Aku titisan berdarah biru. Mencipta rindu di sela haru. Beri aku puji. Jangan titip segala janji. Yang kosong tanpa bukti. Sebab aku bermimpi tentang lelaki. Sederhana tak menyerupai nabi. Meminangku dengan hati suci.
Juni 2012
Kepada Susanti
Sepatu merah Cinderella menempel dikakimu. Dengan sweater kuning cerah tak beraroma darah. Seirama warna kulitmu kuning bercahaya. Kau berjalan tergesa dibawah gerimis kecil. Gerimis yang berpadu dengan jantungku. Suaramu bening menyapu hening. Senyumu tipis berair tak kering. Tatap matamu adalah panah fajar yang menyingsing. Genggam aku, sekali saja biar kurasa lembut kulit dan harum sejuk tatapmu. Karena melihatmu sedetik saja, aku terlupa bagaimana sakitnya menunggu mati.
9 Januari 2012
Kepada Susanti (2)
Bagaimana aku tak mengatakan aku jatuh cinta, jika pesona matamu adalah mimpi berturut selama seminggu. Semampai badanmu adalah jelmaan sejuk di musim panas. Gerak senyum dan tawamu adalah cahaya di malam gelap. Maka biarkan aku jatuh cinta, sekali, dua kali atau berkali. Sebab dengan merindumu, ujung jemariku bergerak cepat menuntunku menulis beberapa bait tentangmu. Tentang rindu dan mimpi sendu. Karena ku yakin, di wajahmu tersimpan begitu banyak puisi.
9 Januari 2012
Kepada Susanti (3)
Siang ini. Sakit kepala mendera. Itu kau ucap lewat sebait pesan. Namun seperti biasa ada tawa disela perihmu. Hahahaha. Seperti itu. Selalu kau sempatkan tertawa. Namun dari balik jendela, aku mulai tak mengenal angin. Entah dari mana ia datang. Dari rambutmu kah atau dari ujung hidungmu yang sedikit mancung. Maka sejak ini, aku terbiasa dengan hampa. Menunggu pesan atau sekedar membuka pintu. Berharap hadirmu adalah kerinduan terdalam sepanjang waktu.
9 Januari 2012
Kepada Susanti (4)
Sejak kapan nama itu mulai mengusik perlahan nan pasti.
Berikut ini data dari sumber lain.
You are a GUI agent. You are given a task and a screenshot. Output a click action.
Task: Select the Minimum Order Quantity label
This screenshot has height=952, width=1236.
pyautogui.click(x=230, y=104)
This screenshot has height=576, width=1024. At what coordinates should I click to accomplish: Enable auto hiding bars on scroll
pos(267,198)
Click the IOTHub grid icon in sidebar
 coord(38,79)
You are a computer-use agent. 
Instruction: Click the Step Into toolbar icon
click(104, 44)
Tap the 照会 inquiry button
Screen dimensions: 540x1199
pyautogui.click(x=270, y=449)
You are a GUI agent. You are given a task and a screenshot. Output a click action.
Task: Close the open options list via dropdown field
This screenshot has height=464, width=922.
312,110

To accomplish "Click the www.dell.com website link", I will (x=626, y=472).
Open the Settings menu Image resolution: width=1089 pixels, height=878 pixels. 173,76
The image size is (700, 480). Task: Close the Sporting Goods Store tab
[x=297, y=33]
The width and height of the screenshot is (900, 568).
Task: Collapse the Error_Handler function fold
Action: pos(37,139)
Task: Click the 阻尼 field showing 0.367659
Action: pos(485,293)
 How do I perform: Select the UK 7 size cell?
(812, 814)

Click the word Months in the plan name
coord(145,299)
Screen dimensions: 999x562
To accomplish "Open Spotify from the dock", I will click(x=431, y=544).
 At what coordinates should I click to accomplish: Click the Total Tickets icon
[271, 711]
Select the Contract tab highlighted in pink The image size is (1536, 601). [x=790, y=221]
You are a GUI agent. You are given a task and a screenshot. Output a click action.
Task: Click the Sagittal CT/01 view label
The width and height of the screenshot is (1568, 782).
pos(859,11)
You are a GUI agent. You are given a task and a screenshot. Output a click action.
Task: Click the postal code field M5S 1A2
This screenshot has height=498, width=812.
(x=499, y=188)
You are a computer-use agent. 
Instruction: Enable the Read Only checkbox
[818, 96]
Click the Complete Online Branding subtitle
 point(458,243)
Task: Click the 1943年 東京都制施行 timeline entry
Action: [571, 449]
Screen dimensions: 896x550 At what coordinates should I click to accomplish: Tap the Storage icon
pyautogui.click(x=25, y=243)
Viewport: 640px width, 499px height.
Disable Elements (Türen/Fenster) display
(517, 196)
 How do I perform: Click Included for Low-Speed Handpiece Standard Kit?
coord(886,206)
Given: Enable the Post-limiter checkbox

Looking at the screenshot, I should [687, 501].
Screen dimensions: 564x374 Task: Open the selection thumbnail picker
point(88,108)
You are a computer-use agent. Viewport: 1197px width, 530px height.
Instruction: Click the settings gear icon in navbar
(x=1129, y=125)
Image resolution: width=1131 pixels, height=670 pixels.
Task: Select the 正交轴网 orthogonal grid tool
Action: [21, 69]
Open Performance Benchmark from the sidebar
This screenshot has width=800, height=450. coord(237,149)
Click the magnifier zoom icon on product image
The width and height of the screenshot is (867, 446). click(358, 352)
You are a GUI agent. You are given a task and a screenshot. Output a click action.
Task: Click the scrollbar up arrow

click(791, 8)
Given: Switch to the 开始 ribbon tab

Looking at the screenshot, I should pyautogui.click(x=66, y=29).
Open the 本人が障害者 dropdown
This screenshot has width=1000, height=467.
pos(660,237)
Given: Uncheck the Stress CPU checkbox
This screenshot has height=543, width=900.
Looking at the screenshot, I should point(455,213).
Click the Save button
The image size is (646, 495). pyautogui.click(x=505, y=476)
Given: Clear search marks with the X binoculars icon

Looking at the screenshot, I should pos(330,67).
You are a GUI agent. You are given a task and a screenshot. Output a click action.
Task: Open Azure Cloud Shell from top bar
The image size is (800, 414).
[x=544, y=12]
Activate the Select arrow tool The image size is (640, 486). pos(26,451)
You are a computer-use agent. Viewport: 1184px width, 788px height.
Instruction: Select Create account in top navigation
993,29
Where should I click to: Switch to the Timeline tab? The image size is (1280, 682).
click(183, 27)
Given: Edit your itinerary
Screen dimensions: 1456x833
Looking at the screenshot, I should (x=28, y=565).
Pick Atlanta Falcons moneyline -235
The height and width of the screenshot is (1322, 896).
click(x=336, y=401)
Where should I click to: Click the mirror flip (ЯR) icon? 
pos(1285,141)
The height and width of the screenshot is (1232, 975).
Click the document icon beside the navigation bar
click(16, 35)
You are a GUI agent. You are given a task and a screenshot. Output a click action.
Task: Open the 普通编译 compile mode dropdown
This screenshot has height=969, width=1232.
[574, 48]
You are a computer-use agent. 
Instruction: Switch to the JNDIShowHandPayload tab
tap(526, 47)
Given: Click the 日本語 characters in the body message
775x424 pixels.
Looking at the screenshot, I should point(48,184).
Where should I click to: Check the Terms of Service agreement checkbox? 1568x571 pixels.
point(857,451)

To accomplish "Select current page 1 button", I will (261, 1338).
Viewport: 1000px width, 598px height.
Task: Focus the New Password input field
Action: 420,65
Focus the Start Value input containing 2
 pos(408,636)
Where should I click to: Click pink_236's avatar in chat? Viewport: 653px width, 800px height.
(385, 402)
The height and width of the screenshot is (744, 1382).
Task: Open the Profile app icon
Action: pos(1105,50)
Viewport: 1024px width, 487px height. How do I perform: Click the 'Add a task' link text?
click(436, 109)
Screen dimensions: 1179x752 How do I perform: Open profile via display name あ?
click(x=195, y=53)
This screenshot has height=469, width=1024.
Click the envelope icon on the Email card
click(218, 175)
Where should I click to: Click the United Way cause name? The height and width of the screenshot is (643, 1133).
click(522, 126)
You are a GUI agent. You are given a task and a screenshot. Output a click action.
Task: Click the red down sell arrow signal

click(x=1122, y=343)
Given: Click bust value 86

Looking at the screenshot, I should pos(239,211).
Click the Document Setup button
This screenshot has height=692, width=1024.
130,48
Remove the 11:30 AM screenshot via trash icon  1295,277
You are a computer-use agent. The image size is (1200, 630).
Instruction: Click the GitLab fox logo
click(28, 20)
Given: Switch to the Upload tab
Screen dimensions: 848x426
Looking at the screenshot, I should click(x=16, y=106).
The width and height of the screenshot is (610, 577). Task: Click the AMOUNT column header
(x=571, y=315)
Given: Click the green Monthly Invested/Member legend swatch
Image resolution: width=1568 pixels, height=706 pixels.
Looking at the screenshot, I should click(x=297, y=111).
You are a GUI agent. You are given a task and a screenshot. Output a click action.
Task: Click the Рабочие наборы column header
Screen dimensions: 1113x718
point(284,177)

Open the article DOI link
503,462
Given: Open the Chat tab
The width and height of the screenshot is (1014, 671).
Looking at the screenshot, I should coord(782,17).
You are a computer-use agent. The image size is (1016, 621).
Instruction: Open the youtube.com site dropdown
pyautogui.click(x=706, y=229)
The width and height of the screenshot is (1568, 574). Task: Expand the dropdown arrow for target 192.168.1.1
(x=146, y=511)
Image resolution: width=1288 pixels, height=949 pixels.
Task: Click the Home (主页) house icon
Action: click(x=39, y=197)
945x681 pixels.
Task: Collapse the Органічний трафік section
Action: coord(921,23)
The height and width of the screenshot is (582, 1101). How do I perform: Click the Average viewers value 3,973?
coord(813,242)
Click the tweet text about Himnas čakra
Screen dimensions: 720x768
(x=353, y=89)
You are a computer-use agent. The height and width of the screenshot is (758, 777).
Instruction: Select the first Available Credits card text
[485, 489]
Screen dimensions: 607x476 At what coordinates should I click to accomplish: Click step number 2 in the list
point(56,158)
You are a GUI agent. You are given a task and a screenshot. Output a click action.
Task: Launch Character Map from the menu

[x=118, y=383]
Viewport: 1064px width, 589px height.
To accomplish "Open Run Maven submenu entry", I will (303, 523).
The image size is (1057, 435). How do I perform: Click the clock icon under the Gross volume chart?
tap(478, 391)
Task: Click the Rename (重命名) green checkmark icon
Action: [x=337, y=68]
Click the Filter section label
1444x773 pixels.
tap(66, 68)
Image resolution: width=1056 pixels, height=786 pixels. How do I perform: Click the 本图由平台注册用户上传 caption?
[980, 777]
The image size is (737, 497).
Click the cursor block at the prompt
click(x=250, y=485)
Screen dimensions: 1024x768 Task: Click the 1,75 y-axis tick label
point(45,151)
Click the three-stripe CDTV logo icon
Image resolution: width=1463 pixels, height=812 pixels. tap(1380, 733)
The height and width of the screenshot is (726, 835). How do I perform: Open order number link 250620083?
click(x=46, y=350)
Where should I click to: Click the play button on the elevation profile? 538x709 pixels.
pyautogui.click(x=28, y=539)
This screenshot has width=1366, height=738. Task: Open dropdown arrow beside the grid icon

Susanti. Sebuah nama singkat yang kian lekat dihati. Nama itu adalah sekuncup bunga diujung belati. Nama yang tak mampu kuraba atau kudekati. Nama yang sering terucap dalam gemetar bibir. Nama yang tak ubahnya seperti hujan nan petir. Menggelegar dan terus menyita sedikit waktuku berfikir. Namun dengan mengenal nama itu. Angin senantiasa menerpaku semilir. Mengantar senyum pagi di bibir. Ah, aku ingin mencintaimu saja. Cukup itu saja.